:: 任务要求 ::
把下文《让王》中从“舜让天下于子州支伯③。子州支”开始、一直到“于是夫负妻戴,携子以入于海,终身不反也。”为止的文字原样照抄一遍。

:: 给定文段 ::
>>>>
庄子-让王
2024/3/31 大川之道

    

     【原文】尧以天下让许由,许由不受。又让于子州支父①,子州支父曰:“以我为天子,犹之可也。虽然,我适有幽忧之病②,方且治之,未暇治天下也。”夫天下至重也,而不以害其生,又况他物乎!唯无以天下为者,可以托天下也。

     舜让天下于子州支伯③。子州支伯曰:“予适有幽忧之病,方且治之,未暇治天下也。”故天下大器也④,而不以易生,此有道者之所以异乎俗者也。

     舜以天下让善卷④,善卷曰:“余立于宇宙之中,冬日衣皮毛,夏日衣葛絺;春耕种,形足以劳动;秋收敛,身足以休食;日出而作,日入而息,逍遥于天地之间而心意自得。吾何以天下为哉!悲夫,子之不知余也!”遂不受。于是去而入深山,莫知其处。

     舜以天下让其友石户之农⑤,石户之农曰:“捲捲乎后之为人⑥,葆力之士也⑦!”以舜之德为未至也,于是夫负妻戴,携子以入于海,终身不反也。
<<<<
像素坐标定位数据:
>>>>
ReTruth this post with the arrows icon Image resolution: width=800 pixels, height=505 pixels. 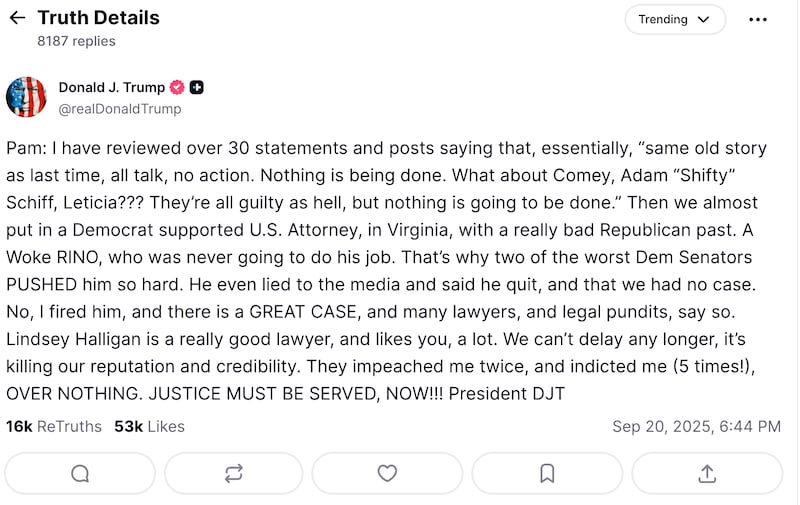point(234,473)
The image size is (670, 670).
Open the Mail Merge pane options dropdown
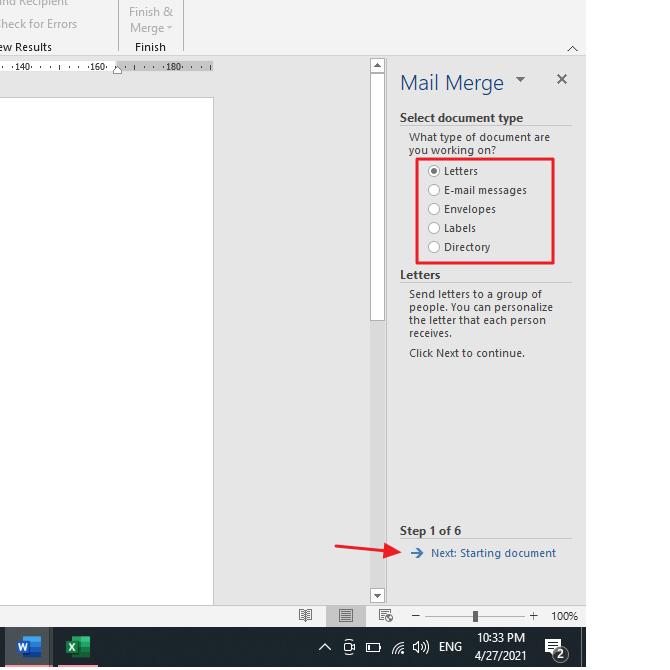pyautogui.click(x=520, y=80)
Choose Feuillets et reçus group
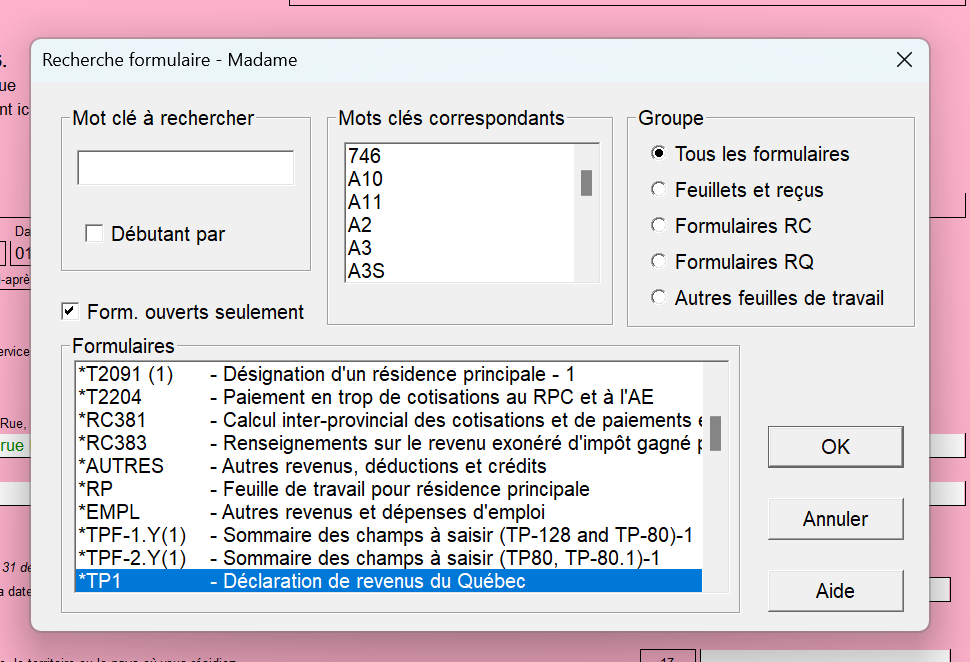This screenshot has height=662, width=970. coord(658,190)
<<<<
:: 回答 ::
舜让天下于子州支伯③。子州支伯曰:“予适有幽忧之病,方且治之,未暇治天下也。”故天下大器也④,而不以易生,此有道者之所以异乎俗者也。

     舜以天下让善卷④,善卷曰:“余立于宇宙之中,冬日衣皮毛,夏日衣葛絺;春耕种,形足以劳动;秋收敛,身足以休食;日出而作,日入而息,逍遥于天地之间而心意自得。吾何以天下为哉!悲夫,子之不知余也!”遂不受。于是去而入深山,莫知其处。

     舜以天下让其友石户之农⑤,石户之农曰:“捲捲乎后之为人⑥,葆力之士也⑦!”以舜之德为未至也,于是夫负妻戴,携子以入于海,终身不反也。